Chances of surviving a disease like ALL without transplant for even a year are slim, said Akhtari, who deemed Martinez would benefit from hematopoietic stem cell transplantation. He first altered Martinez’s treatment regimen to immunotherapy to get the disease under control, and then began identifying appropriate stem cell donors who were close matches.

With Martinez’s acute leukemia back under control and some donor candidates on the radar, the time had come at last for a transplant of stem cells — but that was in March 2020, just as the COVID-19 outbreak swept the state. The unprecedented circumstances led to a six-month postponement of Martinez’s transplant, during which her disease progressed a second time, and previously identified donors for stem cells were now no longer available.

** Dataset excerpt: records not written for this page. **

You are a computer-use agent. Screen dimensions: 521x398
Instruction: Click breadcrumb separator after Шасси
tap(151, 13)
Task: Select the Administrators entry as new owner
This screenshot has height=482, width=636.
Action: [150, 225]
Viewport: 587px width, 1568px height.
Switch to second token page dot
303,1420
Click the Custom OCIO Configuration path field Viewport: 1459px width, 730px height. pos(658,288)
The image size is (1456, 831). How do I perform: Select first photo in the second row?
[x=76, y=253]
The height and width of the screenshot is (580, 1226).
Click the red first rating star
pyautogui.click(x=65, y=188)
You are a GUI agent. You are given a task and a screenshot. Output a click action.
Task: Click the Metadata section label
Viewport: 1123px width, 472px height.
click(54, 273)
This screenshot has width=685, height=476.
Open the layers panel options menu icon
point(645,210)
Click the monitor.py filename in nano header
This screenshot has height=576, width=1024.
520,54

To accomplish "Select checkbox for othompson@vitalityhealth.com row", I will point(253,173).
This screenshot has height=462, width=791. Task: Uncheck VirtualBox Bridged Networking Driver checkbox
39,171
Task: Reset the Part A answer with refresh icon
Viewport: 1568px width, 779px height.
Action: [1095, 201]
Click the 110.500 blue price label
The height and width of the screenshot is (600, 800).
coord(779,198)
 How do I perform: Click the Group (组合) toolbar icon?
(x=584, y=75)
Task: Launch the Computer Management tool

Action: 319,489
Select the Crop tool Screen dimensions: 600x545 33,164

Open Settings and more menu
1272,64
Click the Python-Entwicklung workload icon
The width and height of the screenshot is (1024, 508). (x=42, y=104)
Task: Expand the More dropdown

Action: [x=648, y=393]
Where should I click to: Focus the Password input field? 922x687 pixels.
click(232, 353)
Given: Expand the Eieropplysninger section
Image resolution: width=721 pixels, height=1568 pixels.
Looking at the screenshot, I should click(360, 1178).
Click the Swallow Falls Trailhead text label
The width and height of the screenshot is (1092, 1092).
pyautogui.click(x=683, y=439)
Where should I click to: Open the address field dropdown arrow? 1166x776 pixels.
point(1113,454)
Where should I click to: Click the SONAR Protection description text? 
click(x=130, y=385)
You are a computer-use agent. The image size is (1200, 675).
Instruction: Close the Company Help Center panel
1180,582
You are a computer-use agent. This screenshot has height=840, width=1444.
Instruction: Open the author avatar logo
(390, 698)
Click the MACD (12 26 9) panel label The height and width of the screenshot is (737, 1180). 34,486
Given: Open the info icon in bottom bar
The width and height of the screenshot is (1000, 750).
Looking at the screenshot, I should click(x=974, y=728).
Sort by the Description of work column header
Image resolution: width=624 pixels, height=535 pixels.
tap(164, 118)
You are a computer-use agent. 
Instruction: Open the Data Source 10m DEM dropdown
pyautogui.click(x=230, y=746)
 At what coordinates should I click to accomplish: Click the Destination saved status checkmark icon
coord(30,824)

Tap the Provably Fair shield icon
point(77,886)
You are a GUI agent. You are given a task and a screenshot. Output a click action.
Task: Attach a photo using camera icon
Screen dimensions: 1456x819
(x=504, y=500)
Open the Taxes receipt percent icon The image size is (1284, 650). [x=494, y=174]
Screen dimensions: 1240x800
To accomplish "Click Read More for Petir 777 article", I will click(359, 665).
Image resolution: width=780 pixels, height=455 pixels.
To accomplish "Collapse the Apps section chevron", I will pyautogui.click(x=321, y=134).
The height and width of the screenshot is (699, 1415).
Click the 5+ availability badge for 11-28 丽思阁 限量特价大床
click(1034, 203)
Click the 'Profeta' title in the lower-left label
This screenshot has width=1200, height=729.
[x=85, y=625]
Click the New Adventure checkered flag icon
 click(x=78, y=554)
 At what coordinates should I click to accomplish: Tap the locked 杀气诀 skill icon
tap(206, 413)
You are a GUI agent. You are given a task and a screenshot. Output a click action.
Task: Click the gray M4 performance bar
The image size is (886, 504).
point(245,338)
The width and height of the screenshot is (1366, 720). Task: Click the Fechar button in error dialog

It was Martinez’s youngest son who stepped up to donate his blood stem cells, in August 2020. Quickly taking action, Akhtari said he and nursing staff coordinated efforts to prepare both son (the donor) and mother (the recipient) for the haplo transplant process.

“Stem cell transplant takes a village, and it was thanks to good planning and teamwork that we were able to get Margarita through the transplant,” he said. Akhtari is grateful to nurses Melissa Guarneri, Katie Lew, Maria Montero, Jordan Mojica, Linda Moran, Barabara Garcia, Eric Salasayo, Carol Nielsen, and Adela Diaz, as well as pharmacists Erika Wass and Michelle Safier for their hard work.

As the donor, Martinez’s son first received a daily injection of a growth factor in order to stimulate production of white blood cells in his bone marrow for five days leading up to the stem cell donation. During this “harvesting” process, the donor’s red blood cells are parsed from white blood cells — red blood cells return to the body through an intravenous (IV) tube while white blood cells are frozen in reserve for the recipient.

The recipient, too, must prepare so that their body does not reject the donated stem cells. “Conditioning” involves weakening the recipient patient’s immune system via radiation and chemotherapy to make way for new stem cells to latch onto bone marrow effectively. Martinez underwent this six-day process before receiving her son’s stem cells through IV tube on August 19, 2020. She left the hospital four weeks later without complications.

Doctors’ visits over the past couple of months confirm that Martinez has no evidence of leukemia in her body. She now rests at home and spends time with the newest member of the family — her 21-month year old grandbaby.

Since Martinez’s haplo stem cell transplant, another patient has already benefited from the same procedure and even more await their turn, Akhtari said. He said LLU’s multi-specialty and academic infrastructure has enabled the opportunity to develop a strong program for different kinds of hematopoietic stem cell transplantations, which joins the set of other established transplant services at LLU.

“As an academic medical center, we have experienced staff at all levels — from nursing to labs, blood bank, subspecialties, and pharmacy,” Akhtari said. “When we connect all the dots together, we can provide a first-class, 21st-century care to our patients.”

Akhtari said patients are required to stay close to transplant centers for three months post-transplant in order to be seen twice a week. A program for transplanting hematopoietic stem cells in the Inland Empire is a valuable service for people living in the region, especially those who cannot afford to frequently traveling long distances to receive care in other counties.